EXTRACTED INFORMATION below:

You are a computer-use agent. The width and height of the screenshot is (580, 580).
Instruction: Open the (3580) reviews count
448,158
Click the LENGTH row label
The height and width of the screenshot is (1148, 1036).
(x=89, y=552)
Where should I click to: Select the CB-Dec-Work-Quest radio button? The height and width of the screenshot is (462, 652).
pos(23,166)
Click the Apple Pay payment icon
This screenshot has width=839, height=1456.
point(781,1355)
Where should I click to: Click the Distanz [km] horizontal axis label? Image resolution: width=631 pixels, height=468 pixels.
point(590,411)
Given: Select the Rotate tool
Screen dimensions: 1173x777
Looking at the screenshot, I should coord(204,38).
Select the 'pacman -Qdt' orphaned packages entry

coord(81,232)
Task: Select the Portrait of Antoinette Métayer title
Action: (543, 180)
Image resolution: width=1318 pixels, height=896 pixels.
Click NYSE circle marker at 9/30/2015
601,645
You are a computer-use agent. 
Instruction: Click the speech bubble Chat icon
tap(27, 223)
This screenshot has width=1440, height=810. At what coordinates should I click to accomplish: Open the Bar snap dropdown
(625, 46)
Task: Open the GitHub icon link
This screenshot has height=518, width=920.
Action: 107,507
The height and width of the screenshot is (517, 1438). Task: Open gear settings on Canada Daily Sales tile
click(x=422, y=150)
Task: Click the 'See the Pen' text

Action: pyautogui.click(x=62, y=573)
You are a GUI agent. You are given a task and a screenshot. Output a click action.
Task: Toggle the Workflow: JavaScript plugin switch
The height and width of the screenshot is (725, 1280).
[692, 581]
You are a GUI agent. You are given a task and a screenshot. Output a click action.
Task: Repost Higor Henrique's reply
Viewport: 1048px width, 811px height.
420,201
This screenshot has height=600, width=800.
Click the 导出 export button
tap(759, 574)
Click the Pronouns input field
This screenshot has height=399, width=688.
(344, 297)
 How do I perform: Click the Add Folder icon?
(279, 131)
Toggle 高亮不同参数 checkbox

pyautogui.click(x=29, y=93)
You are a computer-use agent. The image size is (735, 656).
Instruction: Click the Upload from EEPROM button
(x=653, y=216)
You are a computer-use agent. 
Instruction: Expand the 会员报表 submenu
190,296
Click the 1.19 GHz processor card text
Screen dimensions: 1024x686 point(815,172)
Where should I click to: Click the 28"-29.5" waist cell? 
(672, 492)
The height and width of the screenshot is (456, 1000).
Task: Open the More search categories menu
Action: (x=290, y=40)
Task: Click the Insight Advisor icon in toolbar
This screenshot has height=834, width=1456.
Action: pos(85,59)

End of EXTRACTED INFORMATION.

EXERCISE BRIEF> Write the lines out again exactly, beginning at the line that contains "How do I perform: Click the Add Folder icon?" and stopping only at the final line of the listing above.

SOLUTION TO THE EXERCISE>
 How do I perform: Click the Add Folder icon?
(279, 131)
Toggle 高亮不同参数 checkbox

pyautogui.click(x=29, y=93)
You are a computer-use agent. The image size is (735, 656).
Instruction: Click the Upload from EEPROM button
(x=653, y=216)
You are a computer-use agent. 
Instruction: Expand the 会员报表 submenu
190,296
Click the 1.19 GHz processor card text
Screen dimensions: 1024x686 point(815,172)
Where should I click to: Click the 28"-29.5" waist cell? 
(672, 492)
The height and width of the screenshot is (456, 1000).
Task: Open the More search categories menu
Action: (x=290, y=40)
Task: Click the Insight Advisor icon in toolbar
This screenshot has height=834, width=1456.
Action: pos(85,59)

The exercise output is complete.